“Yes, some people like it,” said Gill; “and the doctors have dockroot ointment, and dockroot powder, and dockroot liquid. They know what ‘tis good for, I suppose; but I can’t have it spreading every where among my crops. Then there’s this ragweed; if I let it alone, it will choke out every thing else. To be sure, the birds like the seed, but I have other mouths than theirs to fill.”

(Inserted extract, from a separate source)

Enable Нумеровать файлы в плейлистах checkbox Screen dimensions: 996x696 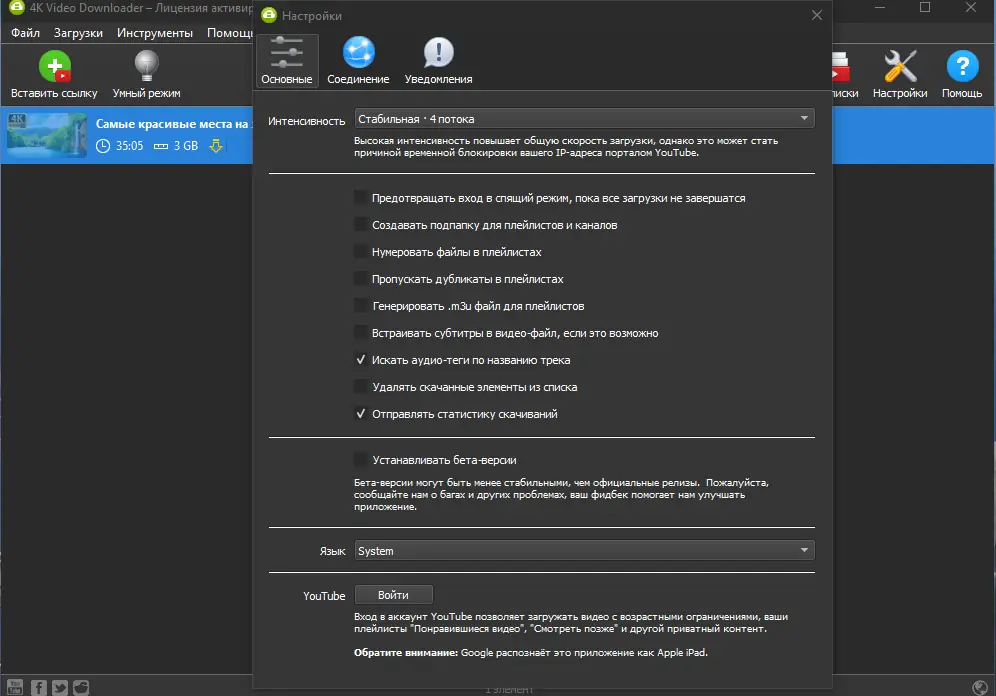[x=361, y=252]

“And here’s a mullein, Gill, shall I pull it up?”
“I think your little hands would find it tough work; let me manage it.”
“It seems a pity to pull it up, and throw it away to wilt. What a long, hairy stalk it has, and what pretty yellow flowers, and how woolly the leaves feel,—just like flannel!”
“You can boil them in lard and make an ointment of them, to soften and soothe with. And you can steep the young leaves in water for cough mixtures.”
“You know a great deal about plants, don’t you, Gill?”
“That’s pretty much all I do know. I live among them, and I study them in the books, and out of the books. I like to study them; there’s no better learning than to look into the things that God has made.”
“What’s this?” asked Sally, pulling up a slender green stem, with long “spider legs” branching out from point to point of the stalk, until it looked like a miniature pine tree.
“That is what they call the field horsetail,” said Gill, “but a prettier name is low pine, or pine-weed, as some say. There’s another kind with a long stem of a light-brown color, with a darker-colored sheath at each joint, and, at the top of the stem, a head shaped like a pine cone. You find it on low, damp ground, and among the meadow grass. People fancy that it hurts horses, but Dobbin has eaten quantities of it with the hay, and isn’t any the worse.”
“I hope nothing will ever hurt Dobbin,” said Sally.